Ottawa a annoncé que les gens non vaccinés "adéquatement" ne pourraient plus quitter le territoire canadien par les airs. Une décision qui laisse présager une reprise encore plus difficile pour l’industrie aérienne au pays de l’Érable.
Sputnik
Le 30 novembre prochain, toutes les personnes qui veulent embarquer dans un avion sur le territoire canadien devront obligatoirement avoir déjà reçu deux doses de vaccins reconnus. La décision s’applique aux citoyens canadiens et même aux étrangers. Durant la dernière campagne électorale ayant mené à sa réélection, Justin Trudeau avait laissé entendre que la mesure ne s’appliquerait qu’aux trajets effectués par voie ferrée ou aérienne à l’intérieur du pays, mais sa portée a été étendue:
"Les exigences relatives à la vaccination s’appliqueront à tous les voyageurs âgés de 12 ans et plus qui sont des passagers aériens à bord de vols intérieurs, transfrontaliers ou internationaux au départ d’un aéroport canadien", a annoncé le ministère des Transports dans son communiqué.

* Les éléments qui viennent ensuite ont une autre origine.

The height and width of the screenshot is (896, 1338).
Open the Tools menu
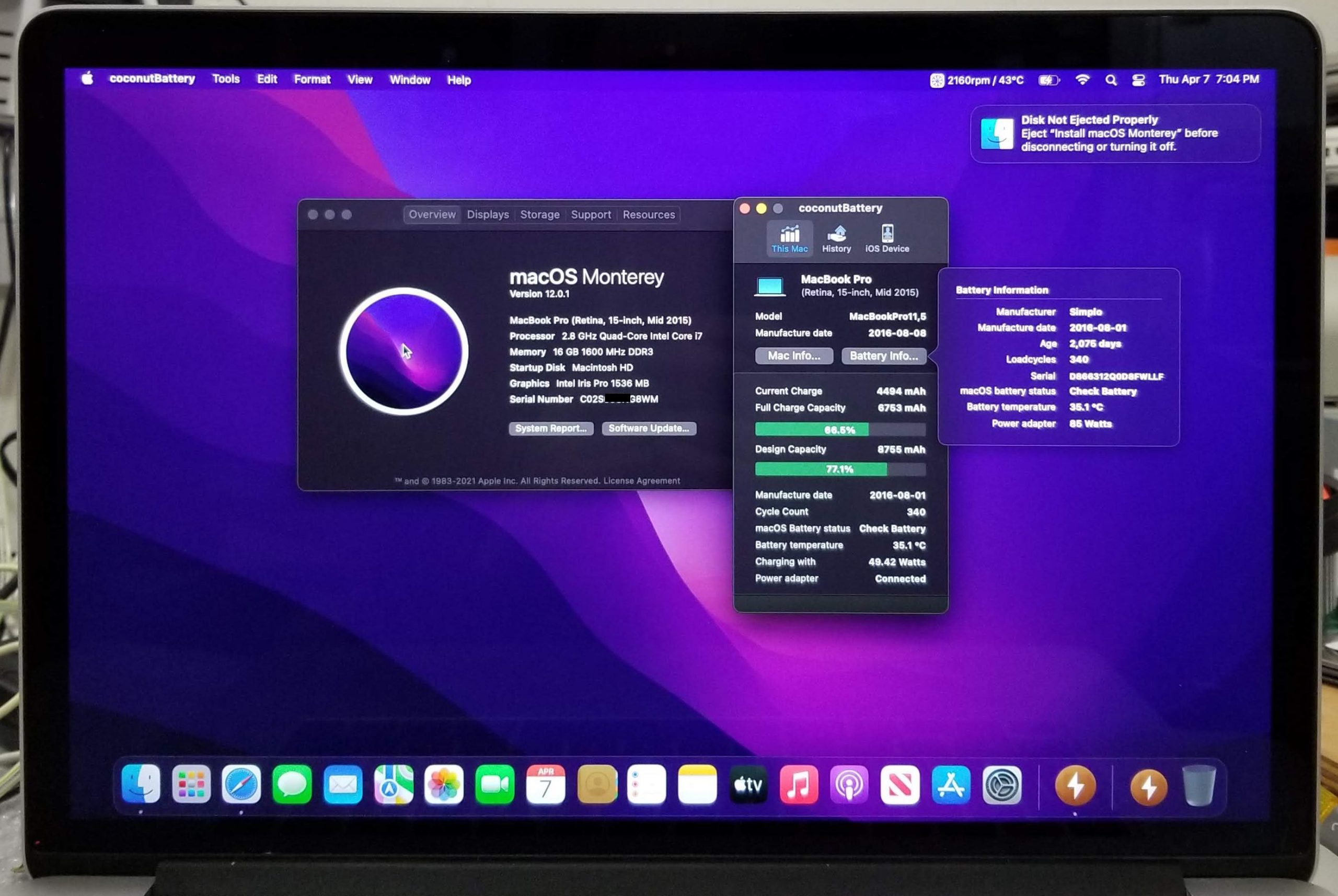(226, 79)
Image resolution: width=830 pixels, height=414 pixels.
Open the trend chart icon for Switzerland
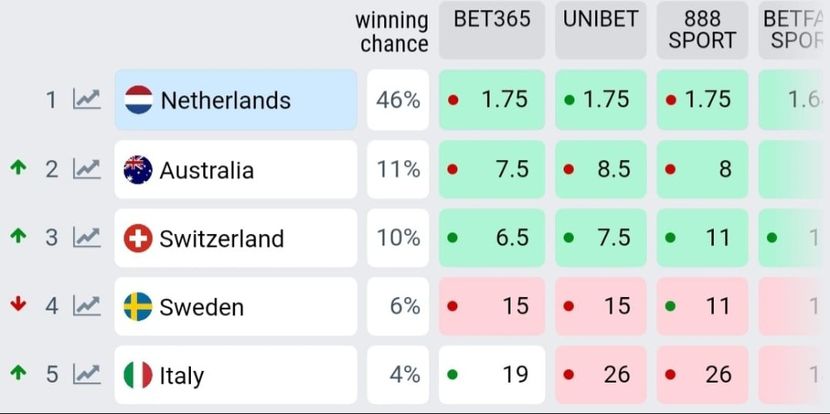87,238
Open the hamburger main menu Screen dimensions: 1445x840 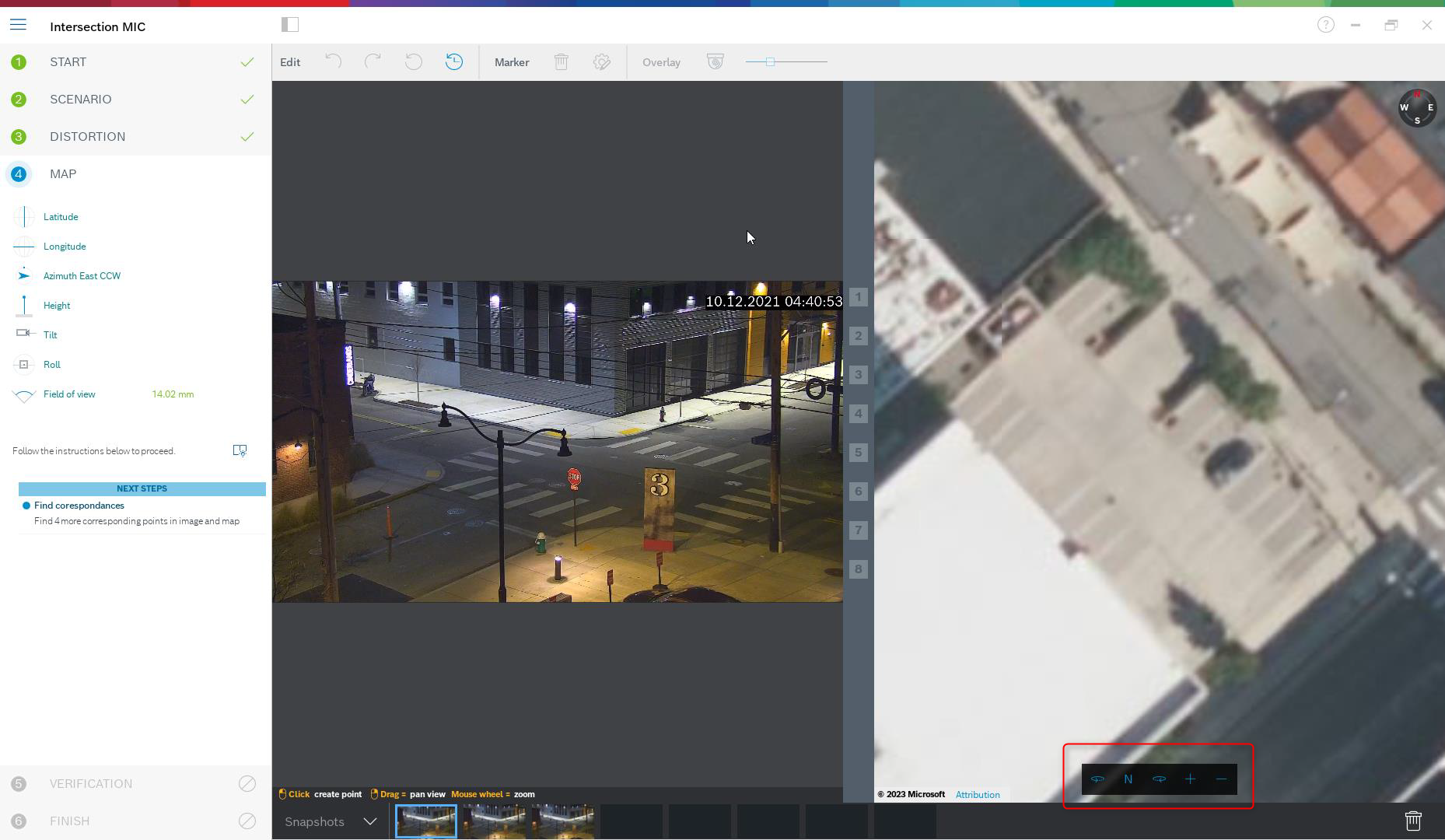[19, 26]
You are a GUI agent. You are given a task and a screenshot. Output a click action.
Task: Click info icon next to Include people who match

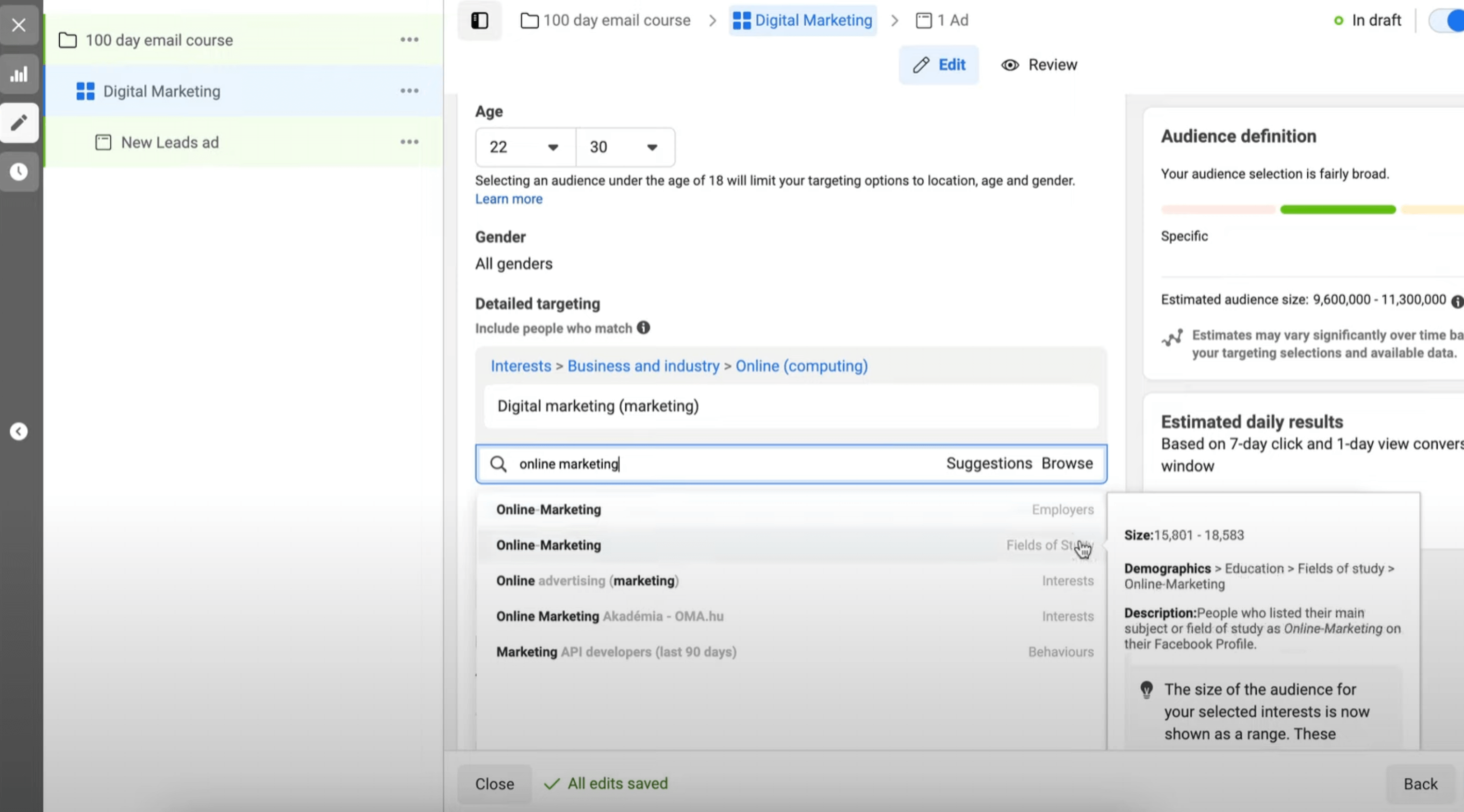pyautogui.click(x=643, y=328)
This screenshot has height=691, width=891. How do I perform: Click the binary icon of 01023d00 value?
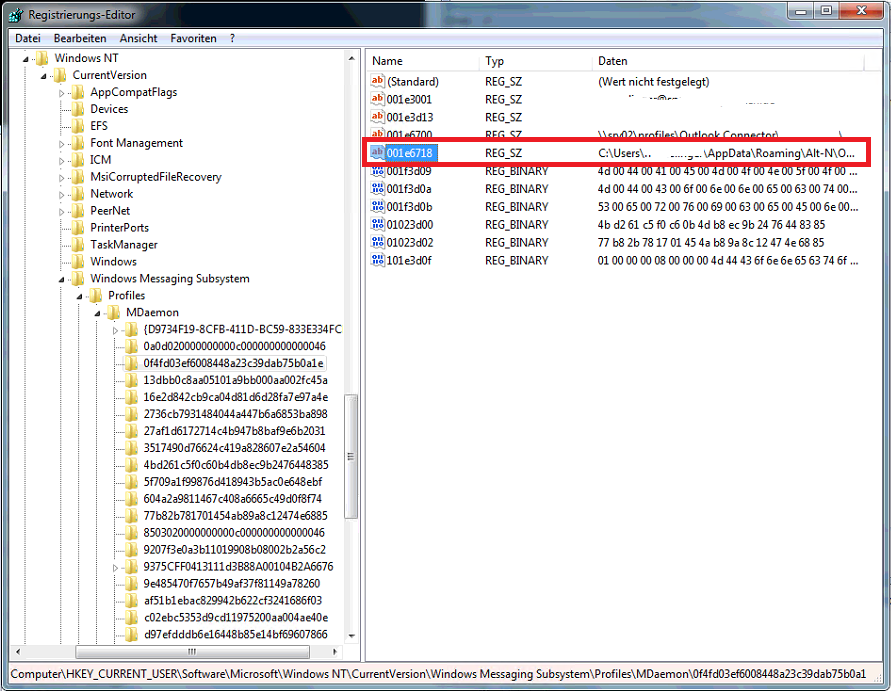[377, 225]
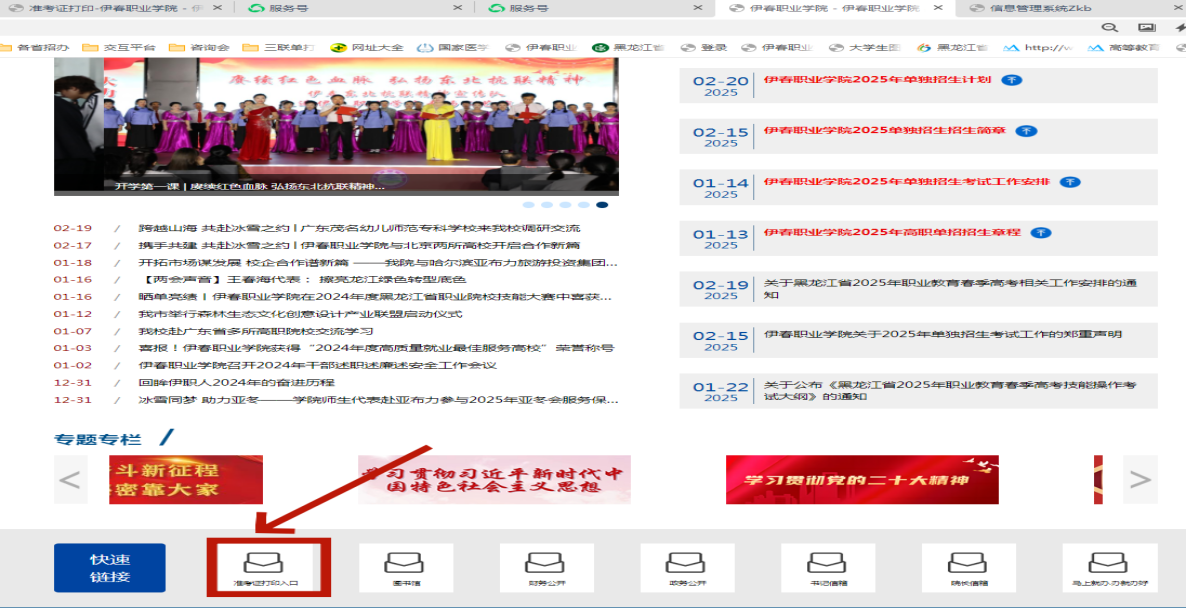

Selon John Gradek, expert de l’industrie aérienne et chargé d’enseignement à l’université McGill, à Montréal, cette décision aura d’abord pour effet d’alourdir un processus d’embarquement déjà assez complexe. Un impact qui pourrait avoir un effet dissuasif pour la clientèle, dans un contexte où l’industrie canadienne peine à reprendre son envol.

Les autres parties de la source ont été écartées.